(Data supplied Opens)

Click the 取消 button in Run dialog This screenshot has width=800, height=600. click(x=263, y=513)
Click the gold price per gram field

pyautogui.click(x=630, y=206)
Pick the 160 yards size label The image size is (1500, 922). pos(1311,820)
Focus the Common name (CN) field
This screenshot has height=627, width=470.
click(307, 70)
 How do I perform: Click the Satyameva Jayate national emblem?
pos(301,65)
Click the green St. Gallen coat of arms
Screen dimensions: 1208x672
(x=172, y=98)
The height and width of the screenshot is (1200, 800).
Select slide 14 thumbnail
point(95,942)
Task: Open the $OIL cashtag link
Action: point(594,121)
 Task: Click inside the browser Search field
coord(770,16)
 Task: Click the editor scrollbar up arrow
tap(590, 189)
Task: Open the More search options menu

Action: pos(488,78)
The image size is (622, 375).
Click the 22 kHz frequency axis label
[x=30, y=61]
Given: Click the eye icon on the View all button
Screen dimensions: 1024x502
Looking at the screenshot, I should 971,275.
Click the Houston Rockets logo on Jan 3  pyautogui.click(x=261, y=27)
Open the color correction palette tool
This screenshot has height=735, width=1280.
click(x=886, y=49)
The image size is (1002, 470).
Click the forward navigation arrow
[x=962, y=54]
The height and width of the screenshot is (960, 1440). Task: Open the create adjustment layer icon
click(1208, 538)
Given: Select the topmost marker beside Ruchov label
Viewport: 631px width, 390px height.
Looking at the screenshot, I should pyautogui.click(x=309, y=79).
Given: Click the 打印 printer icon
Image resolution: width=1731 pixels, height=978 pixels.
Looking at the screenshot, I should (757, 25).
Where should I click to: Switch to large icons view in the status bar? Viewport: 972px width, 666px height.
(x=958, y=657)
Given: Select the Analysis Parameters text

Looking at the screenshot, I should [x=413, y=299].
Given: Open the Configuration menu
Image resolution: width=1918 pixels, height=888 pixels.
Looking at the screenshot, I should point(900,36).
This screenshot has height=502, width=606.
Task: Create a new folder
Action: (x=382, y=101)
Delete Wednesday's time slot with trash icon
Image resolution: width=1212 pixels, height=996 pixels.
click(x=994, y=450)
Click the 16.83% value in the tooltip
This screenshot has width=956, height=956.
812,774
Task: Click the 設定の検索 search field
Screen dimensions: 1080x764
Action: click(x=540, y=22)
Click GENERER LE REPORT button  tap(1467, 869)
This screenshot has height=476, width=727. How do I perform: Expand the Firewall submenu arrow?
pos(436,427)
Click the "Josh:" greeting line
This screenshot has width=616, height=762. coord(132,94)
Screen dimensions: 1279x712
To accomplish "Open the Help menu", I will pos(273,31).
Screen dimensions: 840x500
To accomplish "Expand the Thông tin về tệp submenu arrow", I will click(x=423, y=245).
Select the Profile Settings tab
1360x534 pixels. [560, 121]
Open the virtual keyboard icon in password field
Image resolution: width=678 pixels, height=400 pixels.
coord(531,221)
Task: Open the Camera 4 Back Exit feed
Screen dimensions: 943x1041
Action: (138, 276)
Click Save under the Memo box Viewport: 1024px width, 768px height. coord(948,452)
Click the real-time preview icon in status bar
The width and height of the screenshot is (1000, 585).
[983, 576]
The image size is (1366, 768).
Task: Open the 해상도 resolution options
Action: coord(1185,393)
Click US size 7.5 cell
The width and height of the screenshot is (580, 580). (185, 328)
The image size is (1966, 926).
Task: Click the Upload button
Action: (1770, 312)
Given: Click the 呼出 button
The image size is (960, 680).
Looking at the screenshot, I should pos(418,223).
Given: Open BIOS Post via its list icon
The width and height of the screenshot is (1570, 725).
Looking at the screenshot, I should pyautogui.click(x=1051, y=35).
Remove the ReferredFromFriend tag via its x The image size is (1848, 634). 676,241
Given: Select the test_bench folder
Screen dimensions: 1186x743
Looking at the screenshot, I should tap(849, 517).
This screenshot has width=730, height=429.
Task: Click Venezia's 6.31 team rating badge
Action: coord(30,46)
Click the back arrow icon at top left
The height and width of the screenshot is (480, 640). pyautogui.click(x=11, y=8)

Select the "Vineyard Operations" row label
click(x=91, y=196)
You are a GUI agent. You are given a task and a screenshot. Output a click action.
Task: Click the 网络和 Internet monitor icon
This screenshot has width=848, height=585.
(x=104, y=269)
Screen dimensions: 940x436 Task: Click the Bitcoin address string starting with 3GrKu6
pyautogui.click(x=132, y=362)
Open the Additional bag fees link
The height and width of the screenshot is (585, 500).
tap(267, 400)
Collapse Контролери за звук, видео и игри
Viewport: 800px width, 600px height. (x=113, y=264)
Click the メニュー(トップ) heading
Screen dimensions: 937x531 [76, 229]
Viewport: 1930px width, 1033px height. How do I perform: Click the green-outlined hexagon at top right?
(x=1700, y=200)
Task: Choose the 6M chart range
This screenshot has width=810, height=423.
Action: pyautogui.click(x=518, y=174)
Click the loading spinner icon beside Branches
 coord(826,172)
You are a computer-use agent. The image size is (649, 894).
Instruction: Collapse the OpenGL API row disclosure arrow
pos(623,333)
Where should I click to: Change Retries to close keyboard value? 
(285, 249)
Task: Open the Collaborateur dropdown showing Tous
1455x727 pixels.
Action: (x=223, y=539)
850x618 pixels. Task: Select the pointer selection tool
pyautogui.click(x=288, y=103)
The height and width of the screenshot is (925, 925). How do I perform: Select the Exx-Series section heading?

(Data supplied Closes)

> Assignment
Restate the material exactly as given.

> Written answer
Click the 取消 button in Run dialog This screenshot has width=800, height=600. click(x=263, y=513)
Click the gold price per gram field

pyautogui.click(x=630, y=206)
Pick the 160 yards size label The image size is (1500, 922). pos(1311,820)
Focus the Common name (CN) field
This screenshot has height=627, width=470.
click(307, 70)
 How do I perform: Click the Satyameva Jayate national emblem?
pos(301,65)
Click the green St. Gallen coat of arms
Screen dimensions: 1208x672
(x=172, y=98)
The height and width of the screenshot is (1200, 800).
Select slide 14 thumbnail
point(95,942)
Task: Open the $OIL cashtag link
Action: point(594,121)
 Task: Click inside the browser Search field
coord(770,16)
 Task: Click the editor scrollbar up arrow
tap(590, 189)
Task: Open the More search options menu

Action: pos(488,78)
The image size is (622, 375).
Click the 22 kHz frequency axis label
[x=30, y=61]
Given: Click the eye icon on the View all button
Screen dimensions: 1024x502
Looking at the screenshot, I should 971,275.
Click the Houston Rockets logo on Jan 3  pyautogui.click(x=261, y=27)
Open the color correction palette tool
This screenshot has height=735, width=1280.
click(x=886, y=49)
The image size is (1002, 470).
Click the forward navigation arrow
[x=962, y=54]
The height and width of the screenshot is (960, 1440). Task: Open the create adjustment layer icon
click(1208, 538)
Given: Select the topmost marker beside Ruchov label
Viewport: 631px width, 390px height.
Looking at the screenshot, I should pyautogui.click(x=309, y=79).
Given: Click the 打印 printer icon
Image resolution: width=1731 pixels, height=978 pixels.
Looking at the screenshot, I should (757, 25).
Where should I click to: Switch to large icons view in the status bar? Viewport: 972px width, 666px height.
(x=958, y=657)
Given: Select the Analysis Parameters text

Looking at the screenshot, I should [x=413, y=299].
Given: Open the Configuration menu
Image resolution: width=1918 pixels, height=888 pixels.
Looking at the screenshot, I should point(900,36).
This screenshot has height=502, width=606.
Task: Create a new folder
Action: (x=382, y=101)
Delete Wednesday's time slot with trash icon
Image resolution: width=1212 pixels, height=996 pixels.
click(x=994, y=450)
Click the 16.83% value in the tooltip
This screenshot has width=956, height=956.
812,774
Task: Click the 設定の検索 search field
Screen dimensions: 1080x764
Action: click(x=540, y=22)
Click GENERER LE REPORT button  tap(1467, 869)
This screenshot has height=476, width=727. How do I perform: Expand the Firewall submenu arrow?
pos(436,427)
Click the "Josh:" greeting line
This screenshot has width=616, height=762. coord(132,94)
Screen dimensions: 1279x712
To accomplish "Open the Help menu", I will pos(273,31).
Screen dimensions: 840x500
To accomplish "Expand the Thông tin về tệp submenu arrow", I will click(x=423, y=245).
Select the Profile Settings tab
1360x534 pixels. [560, 121]
Open the virtual keyboard icon in password field
Image resolution: width=678 pixels, height=400 pixels.
coord(531,221)
Task: Open the Camera 4 Back Exit feed
Screen dimensions: 943x1041
Action: (138, 276)
Click Save under the Memo box Viewport: 1024px width, 768px height. coord(948,452)
Click the real-time preview icon in status bar
The width and height of the screenshot is (1000, 585).
[983, 576]
The image size is (1366, 768).
Task: Open the 해상도 resolution options
Action: coord(1185,393)
Click US size 7.5 cell
The width and height of the screenshot is (580, 580). (185, 328)
The image size is (1966, 926).
Task: Click the Upload button
Action: (1770, 312)
Given: Click the 呼出 button
The image size is (960, 680).
Looking at the screenshot, I should pos(418,223).
Given: Open BIOS Post via its list icon
The width and height of the screenshot is (1570, 725).
Looking at the screenshot, I should pyautogui.click(x=1051, y=35).
Remove the ReferredFromFriend tag via its x The image size is (1848, 634). 676,241
Given: Select the test_bench folder
Screen dimensions: 1186x743
Looking at the screenshot, I should tap(849, 517).
This screenshot has width=730, height=429.
Task: Click Venezia's 6.31 team rating badge
Action: coord(30,46)
Click the back arrow icon at top left
The height and width of the screenshot is (480, 640). pyautogui.click(x=11, y=8)

Select the "Vineyard Operations" row label
click(x=91, y=196)
You are a GUI agent. You are given a task and a screenshot. Output a click action.
Task: Click the 网络和 Internet monitor icon
This screenshot has width=848, height=585.
(x=104, y=269)
Screen dimensions: 940x436 Task: Click the Bitcoin address string starting with 3GrKu6
pyautogui.click(x=132, y=362)
Open the Additional bag fees link
The height and width of the screenshot is (585, 500).
tap(267, 400)
Collapse Контролери за звук, видео и игри
Viewport: 800px width, 600px height. (x=113, y=264)
Click the メニュー(トップ) heading
Screen dimensions: 937x531 [76, 229]
Viewport: 1930px width, 1033px height. How do I perform: Click the green-outlined hexagon at top right?
(x=1700, y=200)
Task: Choose the 6M chart range
This screenshot has width=810, height=423.
Action: pyautogui.click(x=518, y=174)
Click the loading spinner icon beside Branches
 coord(826,172)
You are a computer-use agent. The image size is (649, 894).
Instruction: Collapse the OpenGL API row disclosure arrow
pos(623,333)
Where should I click to: Change Retries to close keyboard value? 
(285, 249)
Task: Open the Collaborateur dropdown showing Tous
1455x727 pixels.
Action: (x=223, y=539)
850x618 pixels. Task: Select the pointer selection tool
pyautogui.click(x=288, y=103)
The height and width of the screenshot is (925, 925). How do I perform: Select the Exx-Series section heading?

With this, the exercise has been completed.